So, the components in polar coordinates are \(V'^r = r\) and \(V'^\theta = 0\). This makes intuitive sense: the vector field \(\mathbf{V} = x \mathbf{e}_x + y \mathbf{e}_y\) is the position vector itself, which always points purely in the radial direction in polar coordinates, and its magnitude is \(r\).

Exercise 2. A vector has components \(A'^r=1, A'^\theta=1/r\) in polar coordinates. Find its components in Cartesian coordinates.

Solution: The inverse transformation is \(A^k = \frac{\partial x^k}{\partial x'^{j'}} A'^{j'}\). The coordinate relations are \(x = r\cos\theta\) and \(y = r\sin\theta\). The required Jacobian components are:

\[\frac{\partial x}{\partial r} = \cos\theta\]
\[\frac{\partial x}{\partial \theta} = -r\sin\theta\]
\[\frac{\partial y}{\partial r} = \sin\theta\]
\[\frac{\partial y}{\partial \theta} = r\cos\theta\]

Now apply the transformation law:

\[A^x = A^1 = \frac{\partial x}{\partial r} A'^r + \frac{\partial x}{\partial \theta} A'^\theta = (\cos\theta)(1) + (-r\sin\theta)(1/r) = \cos\theta - \sin\theta\]
\[A^y = A^2 = \frac{\partial y}{\partial r} A'^r + \frac{\partial y}{\partial \theta} A'^\theta = (\sin\theta)(1) + (r\cos\theta)(1/r) = \sin\theta + \cos\theta\]

So, the Cartesian components are \(A^x = \cos\theta - \sin\theta\) and \(A^y = \sin\theta + \cos\theta\). To express these purely in terms of \(x\) and \(y\), we can substitute \(\cos\theta = x/r\) and \(\sin\theta = y/r\) (where \(r=\sqrt{x^2+y^2}\)): \(A^x = \frac{x-y}{\sqrt{x^2+y^2}}\) \(A^y = \frac{y+x}{\sqrt{x^2+y^2}}\)

4. Dual Basis Vectors and Covariant Covector Components

Recall from Part 1 that associated with a vector space \(V\) (with basis \(\{\mathbf{e}_i\}\)) is its dual space \(V^\ast\). The dual space consists of covectors (linear functionals mapping vectors to scalars), and it has a dual basis \(\{\boldsymbol{\epsilon}^j\}\) defined by the property \(\boldsymbol{\epsilon}^j(\mathbf{e}_i) = \delta^j_i\).

Let’s determine how these dual basis vectors transform.

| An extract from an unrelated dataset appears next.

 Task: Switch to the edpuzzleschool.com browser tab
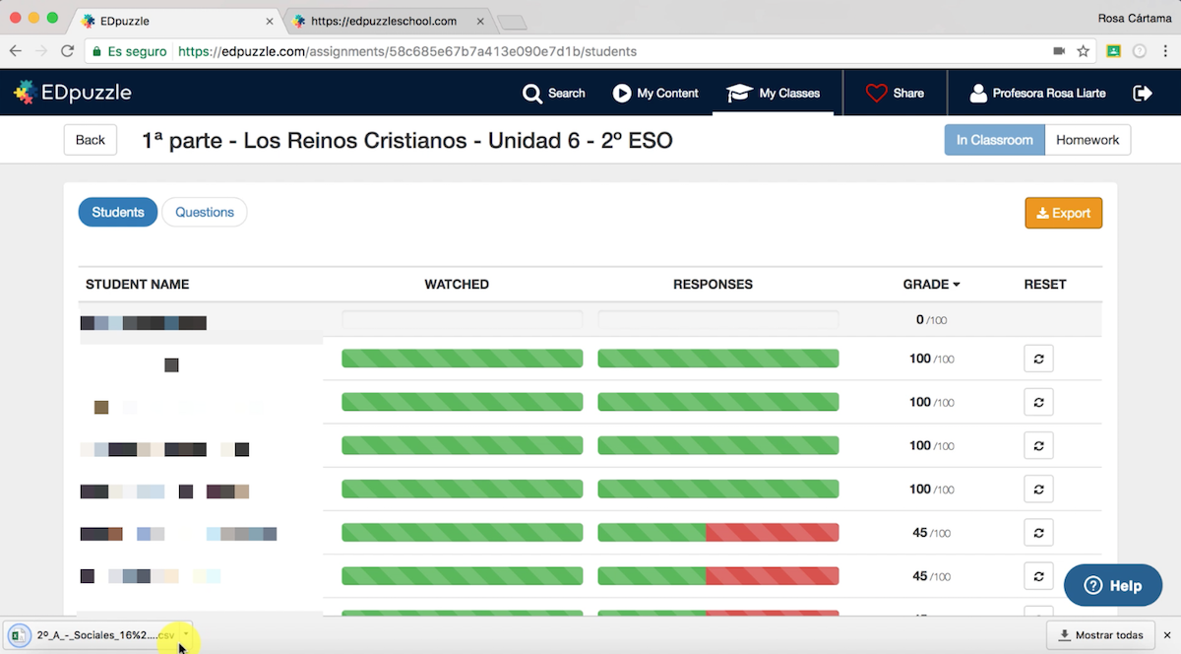point(384,21)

In the new coordinate system, the new dual basis \(\{\boldsymbol{\epsilon}'^{k'}\}\) must satisfy \(\boldsymbol{\epsilon}'^{k'}(\mathbf{e}'_{j'}) = \delta^{k'}_{j'}\). We assume the new dual basis vectors are linear combinations of the old dual basis vectors: \(\boldsymbol{\epsilon}'^{i'} = C^{i'}_k \boldsymbol{\epsilon}^k\) for some unknown coefficients \(C^{i'}_k\). Then, applying this to a new basis vector \(\mathbf{e}'_{j'}\):

\[\delta^{i'}_{j'} = \boldsymbol{\epsilon}'^{i'}(\mathbf{e}'_{j'}) = (C^{i'}_k \boldsymbol{\epsilon}^k) \left( \frac{\partial x^l}{\partial x'^{j'}} \mathbf{e}_l \right) = C^{i'}_k \frac{\partial x^l}{\partial x'^{j'}} \boldsymbol{\epsilon}^k(\mathbf{e}_l)\] \[= C^{i'}_k \frac{\partial x^l}{\partial x'^{j'}} \delta^k_l = C^{i'}_l \frac{\partial x^l}{\partial x'^{j'}}\]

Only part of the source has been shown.